The problem | If a line of the material holds the string "label", please copy it.

Data for analysis |
>>

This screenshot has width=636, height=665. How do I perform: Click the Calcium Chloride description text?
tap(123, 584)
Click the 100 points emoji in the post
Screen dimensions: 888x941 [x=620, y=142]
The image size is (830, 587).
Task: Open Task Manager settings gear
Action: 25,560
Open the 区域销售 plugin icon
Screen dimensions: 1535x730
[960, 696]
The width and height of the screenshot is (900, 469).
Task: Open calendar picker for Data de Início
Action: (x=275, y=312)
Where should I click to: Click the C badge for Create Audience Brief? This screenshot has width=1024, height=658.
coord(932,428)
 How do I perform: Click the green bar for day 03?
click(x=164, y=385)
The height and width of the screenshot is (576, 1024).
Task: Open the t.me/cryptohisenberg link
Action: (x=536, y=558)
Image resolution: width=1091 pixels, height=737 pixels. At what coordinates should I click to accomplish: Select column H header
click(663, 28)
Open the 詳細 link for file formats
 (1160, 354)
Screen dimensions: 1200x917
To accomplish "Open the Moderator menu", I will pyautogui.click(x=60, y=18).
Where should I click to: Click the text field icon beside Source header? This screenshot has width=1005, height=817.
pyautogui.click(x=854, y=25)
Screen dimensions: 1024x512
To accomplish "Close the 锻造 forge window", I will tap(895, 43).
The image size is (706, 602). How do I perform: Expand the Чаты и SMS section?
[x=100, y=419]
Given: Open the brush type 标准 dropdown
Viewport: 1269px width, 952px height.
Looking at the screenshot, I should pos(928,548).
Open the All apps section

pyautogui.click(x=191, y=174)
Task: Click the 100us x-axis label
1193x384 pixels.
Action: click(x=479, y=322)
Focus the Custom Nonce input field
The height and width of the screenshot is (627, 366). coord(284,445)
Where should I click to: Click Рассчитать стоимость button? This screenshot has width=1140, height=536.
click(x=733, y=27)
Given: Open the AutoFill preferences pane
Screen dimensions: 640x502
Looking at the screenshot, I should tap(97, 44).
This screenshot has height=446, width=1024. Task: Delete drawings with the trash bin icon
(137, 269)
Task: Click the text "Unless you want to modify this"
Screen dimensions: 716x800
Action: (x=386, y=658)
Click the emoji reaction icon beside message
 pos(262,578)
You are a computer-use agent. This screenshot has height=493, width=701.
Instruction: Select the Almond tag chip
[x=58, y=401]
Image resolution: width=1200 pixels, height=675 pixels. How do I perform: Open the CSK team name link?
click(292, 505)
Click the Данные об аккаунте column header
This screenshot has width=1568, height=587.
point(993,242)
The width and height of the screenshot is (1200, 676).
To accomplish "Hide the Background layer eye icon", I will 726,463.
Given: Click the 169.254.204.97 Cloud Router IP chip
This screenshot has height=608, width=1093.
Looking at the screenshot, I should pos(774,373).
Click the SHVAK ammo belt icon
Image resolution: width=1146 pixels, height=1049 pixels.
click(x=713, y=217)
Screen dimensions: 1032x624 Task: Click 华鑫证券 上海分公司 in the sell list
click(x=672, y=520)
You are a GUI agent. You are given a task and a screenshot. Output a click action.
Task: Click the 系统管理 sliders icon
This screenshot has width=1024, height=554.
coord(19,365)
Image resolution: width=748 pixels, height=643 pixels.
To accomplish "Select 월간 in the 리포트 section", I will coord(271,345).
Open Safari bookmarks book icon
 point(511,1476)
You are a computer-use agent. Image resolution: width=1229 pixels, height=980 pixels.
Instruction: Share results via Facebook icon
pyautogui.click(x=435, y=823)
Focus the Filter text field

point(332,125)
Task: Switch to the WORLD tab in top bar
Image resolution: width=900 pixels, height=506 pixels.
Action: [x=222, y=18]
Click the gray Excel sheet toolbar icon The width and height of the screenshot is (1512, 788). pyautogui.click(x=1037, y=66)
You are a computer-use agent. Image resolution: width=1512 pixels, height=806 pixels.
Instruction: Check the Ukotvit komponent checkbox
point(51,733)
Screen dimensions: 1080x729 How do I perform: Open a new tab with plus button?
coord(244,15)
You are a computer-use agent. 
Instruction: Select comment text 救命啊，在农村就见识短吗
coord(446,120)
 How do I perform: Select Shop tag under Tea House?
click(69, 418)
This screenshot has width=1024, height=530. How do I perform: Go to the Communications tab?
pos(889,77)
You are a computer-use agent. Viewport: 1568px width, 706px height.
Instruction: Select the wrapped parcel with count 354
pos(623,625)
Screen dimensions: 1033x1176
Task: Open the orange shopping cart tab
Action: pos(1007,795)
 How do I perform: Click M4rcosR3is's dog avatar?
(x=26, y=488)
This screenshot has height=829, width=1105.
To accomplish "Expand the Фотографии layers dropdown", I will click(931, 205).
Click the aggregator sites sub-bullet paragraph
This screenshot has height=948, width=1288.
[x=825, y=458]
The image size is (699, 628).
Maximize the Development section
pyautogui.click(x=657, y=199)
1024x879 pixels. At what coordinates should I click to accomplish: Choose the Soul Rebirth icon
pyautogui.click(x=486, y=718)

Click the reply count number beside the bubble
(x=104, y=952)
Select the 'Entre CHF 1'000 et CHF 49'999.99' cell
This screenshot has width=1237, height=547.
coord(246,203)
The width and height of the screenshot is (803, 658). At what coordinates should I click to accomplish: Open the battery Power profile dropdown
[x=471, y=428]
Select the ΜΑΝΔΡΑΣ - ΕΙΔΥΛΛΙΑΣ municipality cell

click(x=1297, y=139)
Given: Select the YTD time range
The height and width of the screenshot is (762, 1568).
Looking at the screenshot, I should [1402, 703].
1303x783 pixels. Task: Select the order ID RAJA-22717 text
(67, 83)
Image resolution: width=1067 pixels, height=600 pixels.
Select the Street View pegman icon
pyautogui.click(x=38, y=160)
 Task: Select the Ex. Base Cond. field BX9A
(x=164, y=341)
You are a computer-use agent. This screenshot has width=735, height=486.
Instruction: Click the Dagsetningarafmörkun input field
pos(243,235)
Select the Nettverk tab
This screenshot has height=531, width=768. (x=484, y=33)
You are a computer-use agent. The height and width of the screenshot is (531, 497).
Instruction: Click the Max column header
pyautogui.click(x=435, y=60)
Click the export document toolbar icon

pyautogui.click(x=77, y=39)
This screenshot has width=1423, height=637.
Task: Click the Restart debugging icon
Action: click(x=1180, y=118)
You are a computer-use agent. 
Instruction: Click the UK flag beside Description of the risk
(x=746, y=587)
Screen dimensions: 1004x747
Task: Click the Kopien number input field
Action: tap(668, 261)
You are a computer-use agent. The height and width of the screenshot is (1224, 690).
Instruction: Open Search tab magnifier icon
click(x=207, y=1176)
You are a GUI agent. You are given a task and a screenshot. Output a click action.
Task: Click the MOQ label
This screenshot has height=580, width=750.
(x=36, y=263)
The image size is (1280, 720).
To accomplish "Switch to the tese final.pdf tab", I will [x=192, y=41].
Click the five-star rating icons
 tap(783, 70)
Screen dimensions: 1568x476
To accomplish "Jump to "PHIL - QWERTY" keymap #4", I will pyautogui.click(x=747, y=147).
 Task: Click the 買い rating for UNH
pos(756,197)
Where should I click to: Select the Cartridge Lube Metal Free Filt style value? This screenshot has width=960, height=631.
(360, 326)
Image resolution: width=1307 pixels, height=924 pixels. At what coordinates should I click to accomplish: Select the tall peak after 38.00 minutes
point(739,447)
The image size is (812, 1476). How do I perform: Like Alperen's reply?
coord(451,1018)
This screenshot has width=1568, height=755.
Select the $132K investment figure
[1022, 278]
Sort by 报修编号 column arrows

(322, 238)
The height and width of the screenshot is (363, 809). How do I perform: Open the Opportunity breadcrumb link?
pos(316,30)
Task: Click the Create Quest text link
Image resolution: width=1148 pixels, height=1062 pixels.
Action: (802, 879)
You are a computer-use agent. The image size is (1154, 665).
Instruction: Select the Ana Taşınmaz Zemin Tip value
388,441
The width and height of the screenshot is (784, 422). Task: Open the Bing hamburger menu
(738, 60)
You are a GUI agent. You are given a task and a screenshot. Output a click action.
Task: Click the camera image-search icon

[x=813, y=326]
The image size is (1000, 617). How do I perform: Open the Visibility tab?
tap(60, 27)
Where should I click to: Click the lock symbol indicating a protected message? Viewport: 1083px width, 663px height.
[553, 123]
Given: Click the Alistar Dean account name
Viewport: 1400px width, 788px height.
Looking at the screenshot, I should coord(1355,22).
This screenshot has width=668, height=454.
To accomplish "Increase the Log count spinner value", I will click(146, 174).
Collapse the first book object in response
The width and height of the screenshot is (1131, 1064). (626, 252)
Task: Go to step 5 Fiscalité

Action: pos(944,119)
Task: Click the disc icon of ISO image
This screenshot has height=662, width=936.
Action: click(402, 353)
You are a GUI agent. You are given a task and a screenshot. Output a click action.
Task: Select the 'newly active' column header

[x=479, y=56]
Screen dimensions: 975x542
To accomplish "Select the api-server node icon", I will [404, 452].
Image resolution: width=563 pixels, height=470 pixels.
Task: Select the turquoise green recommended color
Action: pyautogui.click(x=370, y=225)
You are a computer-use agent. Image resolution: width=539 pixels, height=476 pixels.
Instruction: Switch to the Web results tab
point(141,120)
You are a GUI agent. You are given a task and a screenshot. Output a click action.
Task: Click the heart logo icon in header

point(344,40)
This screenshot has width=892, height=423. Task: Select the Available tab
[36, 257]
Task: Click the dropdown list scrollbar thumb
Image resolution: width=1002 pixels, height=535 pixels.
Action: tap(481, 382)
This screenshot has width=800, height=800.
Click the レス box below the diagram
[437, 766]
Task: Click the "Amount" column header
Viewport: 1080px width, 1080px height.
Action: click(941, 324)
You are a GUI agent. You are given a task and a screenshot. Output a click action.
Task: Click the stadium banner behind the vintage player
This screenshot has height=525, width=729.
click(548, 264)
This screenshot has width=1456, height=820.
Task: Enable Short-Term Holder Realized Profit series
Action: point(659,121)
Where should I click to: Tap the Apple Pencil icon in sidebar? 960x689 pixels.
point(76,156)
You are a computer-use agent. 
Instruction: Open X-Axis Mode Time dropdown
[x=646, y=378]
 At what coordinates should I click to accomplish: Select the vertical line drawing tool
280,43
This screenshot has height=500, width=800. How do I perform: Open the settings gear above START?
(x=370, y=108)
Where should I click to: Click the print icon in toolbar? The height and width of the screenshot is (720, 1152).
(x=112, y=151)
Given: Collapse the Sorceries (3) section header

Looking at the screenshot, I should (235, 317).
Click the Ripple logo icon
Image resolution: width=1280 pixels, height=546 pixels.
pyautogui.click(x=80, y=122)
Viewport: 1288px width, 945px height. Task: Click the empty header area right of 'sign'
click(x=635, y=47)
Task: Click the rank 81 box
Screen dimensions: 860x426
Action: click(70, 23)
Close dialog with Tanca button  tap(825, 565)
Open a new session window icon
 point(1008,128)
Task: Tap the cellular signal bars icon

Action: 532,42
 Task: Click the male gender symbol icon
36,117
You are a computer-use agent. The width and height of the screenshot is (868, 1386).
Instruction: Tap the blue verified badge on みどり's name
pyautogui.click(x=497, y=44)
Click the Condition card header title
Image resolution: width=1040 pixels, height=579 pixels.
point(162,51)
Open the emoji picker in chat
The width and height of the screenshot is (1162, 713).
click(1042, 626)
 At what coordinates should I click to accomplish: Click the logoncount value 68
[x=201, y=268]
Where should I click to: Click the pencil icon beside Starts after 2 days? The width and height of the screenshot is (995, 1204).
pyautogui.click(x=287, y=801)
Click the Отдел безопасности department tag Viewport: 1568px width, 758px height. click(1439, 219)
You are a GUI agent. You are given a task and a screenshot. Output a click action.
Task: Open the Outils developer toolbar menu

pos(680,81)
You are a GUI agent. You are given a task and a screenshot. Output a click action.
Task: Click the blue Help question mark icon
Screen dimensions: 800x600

<<

Solution to this problem |
Task: Click the 100us x-axis label
Task: Click the MOQ label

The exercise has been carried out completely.